• Written problem: Swap "screenshot" for "image" everywhere it occurs in the lines below, and write the lines out again with nothing else changed. Leave the pictures out of your answer.

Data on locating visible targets

[START]

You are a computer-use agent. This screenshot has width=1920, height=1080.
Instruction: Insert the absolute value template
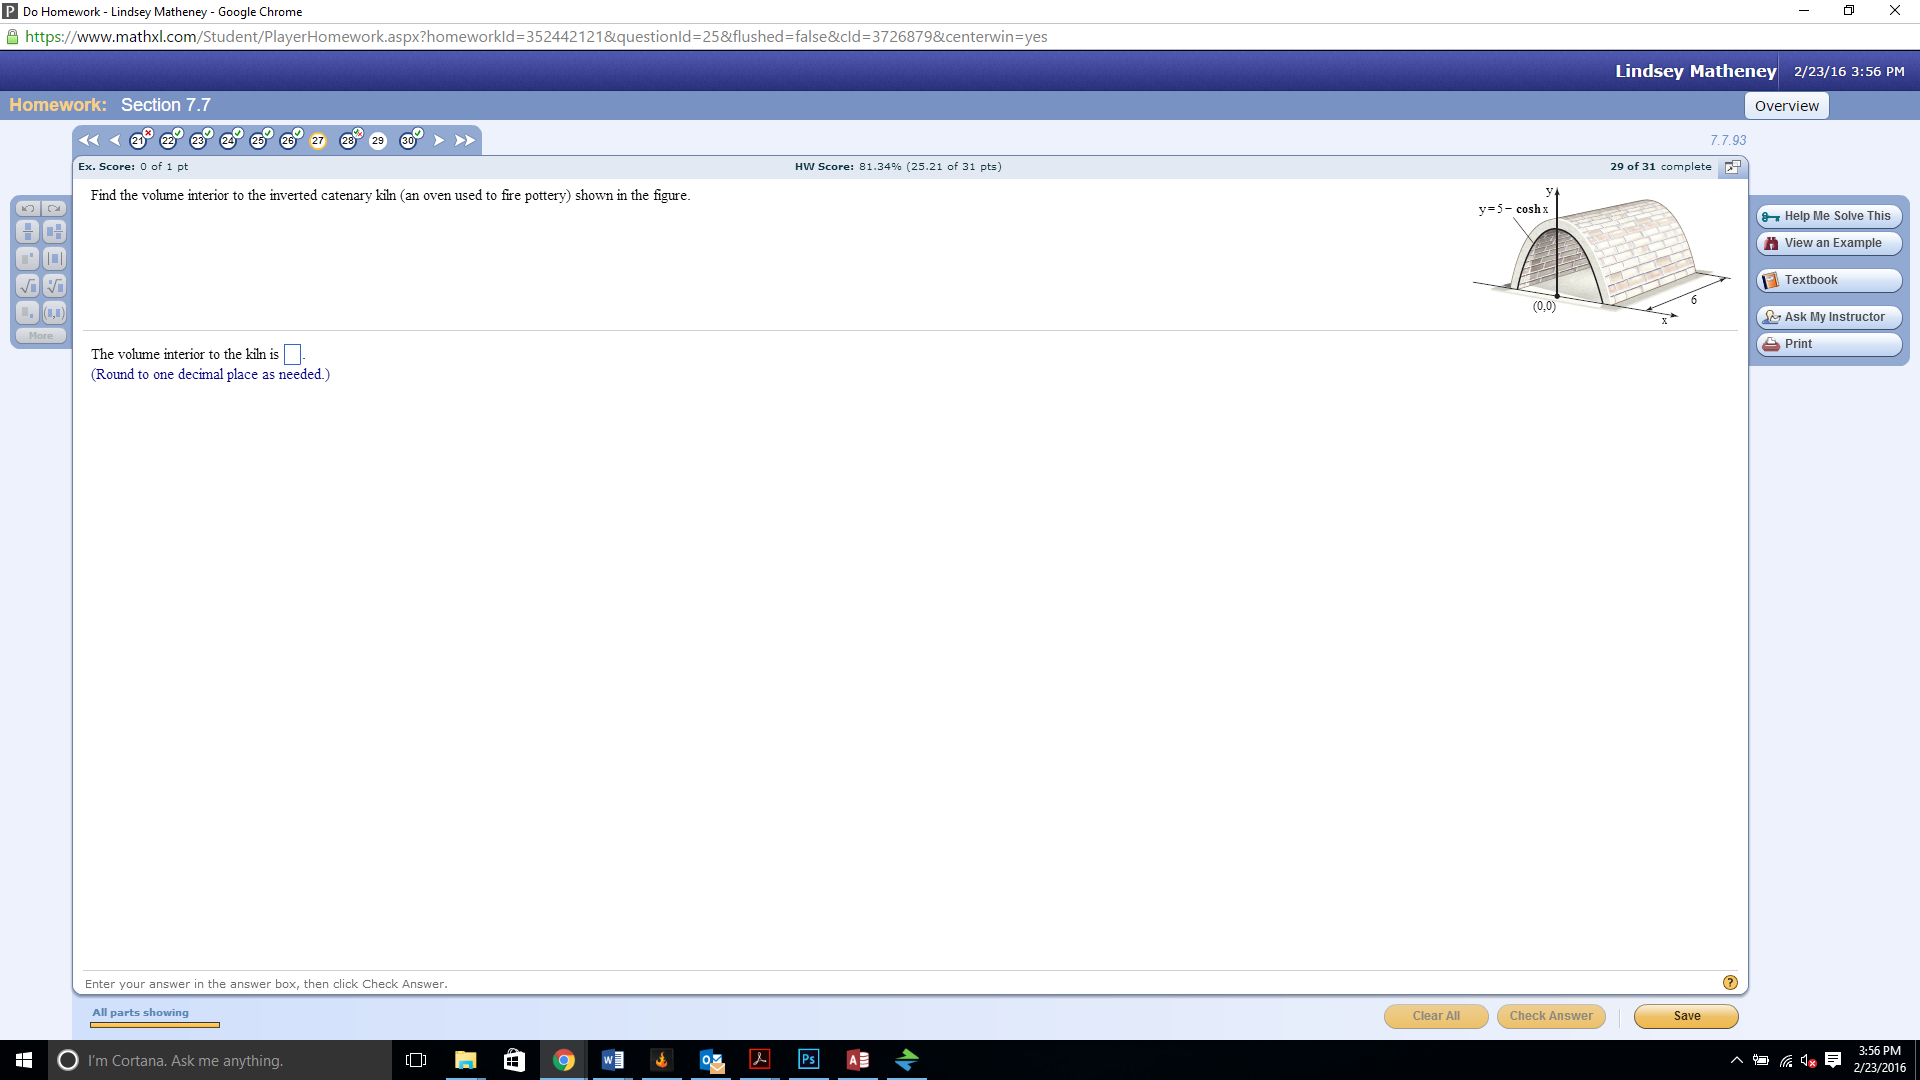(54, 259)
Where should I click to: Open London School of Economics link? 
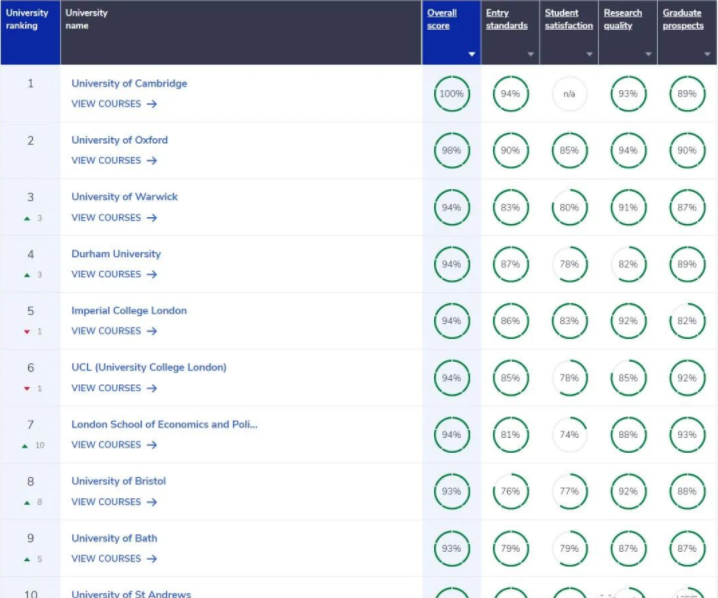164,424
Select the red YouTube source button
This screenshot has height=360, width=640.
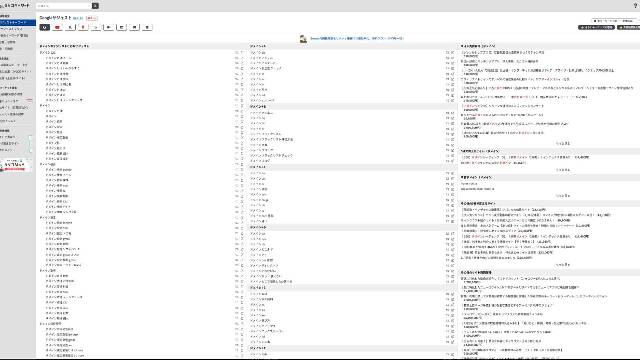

[END]

• Task answer:
You are a computer-use agent. This image has width=1920, height=1080.
Instruction: Insert the absolute value template
(54, 259)
Where should I click to: Open London School of Economics link? 
164,424
Select the red YouTube source button
This image has height=360, width=640.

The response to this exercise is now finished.